The Ujjayanta Palace is a former royal palace of the Tripura (princely state) situated in Agartala, the capital of the Indian state of Tripura, and also served as the meeting place of the Tripura Legislative Assembly until 2011 and now a museum. Ujjayanta Palace is a tourist attraction of Agartala, and tours are conducted by the Tripura Tourism Department. The Palace stands on the banks of a small lake surrounded by the lush greenery of Mughal gardens in Agartala, sprawling over 28 hectares of parkland, the exotic palace has several Hindu temples dedicated to Lakshmi Narayan, Uma-Maheshwari, Kali and Jagannath. It is the largest museum in Northeast India covering an area of over 800 acres of land in the capital city, Ujjayanta Palace was the command hub until the erstwhile princely Tripura`s accession to India in October 1949.the museum showcases the lifestyle, arts, culture, tradition and utility crafts, beside the customs and practices of various communities residing in northeast India. The name Ujjayanta Palace was given by Rabindranath Tagore. The Palace was purchased from the royal family by the Tripura government in 1972-73 for Rs. 2.5 million, housed the state legislative assembly till July 2011. It was constructed between 1899 and 1901 by then Tripura king, Maharaja Radha Kishore Manikya.
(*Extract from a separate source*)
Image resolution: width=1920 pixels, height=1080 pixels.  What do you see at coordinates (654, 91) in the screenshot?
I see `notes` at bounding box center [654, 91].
Design of Ujjayanta Palace
Ujjayanta Palace compound covers an area of approximately one km². The main block covers 800 acres (3.2 km2), comprising public halls such as the Throne room, the Durbar hall, Library and the Reception hall.The Neoclassical palace was designed by Sir Alexander Martin of Messrs Martin & Co.The Chinese Room is particularly notable, the ceiling of which was crafted by artisans brought from China.The palace has a mixed type of architecture, the two-storied palace has three large domes, the largest of which is 86 ft (26 m) high from the ground,and which rests atop a four-storied central tower. The palace has tiled floors and carved front doors. Newer attractions are the musical fountain installed in front of the main entrance, and the night-time floodlights. The grounds are laid out as formal Mughal gardens adorned with fountains.There are two large artificial ponds on either side of the garden which is decorated with pools and fountains. The main block includes public halls Throne room, Durbar hall, Library and the Reception hall. A Chinese room was later in the palace.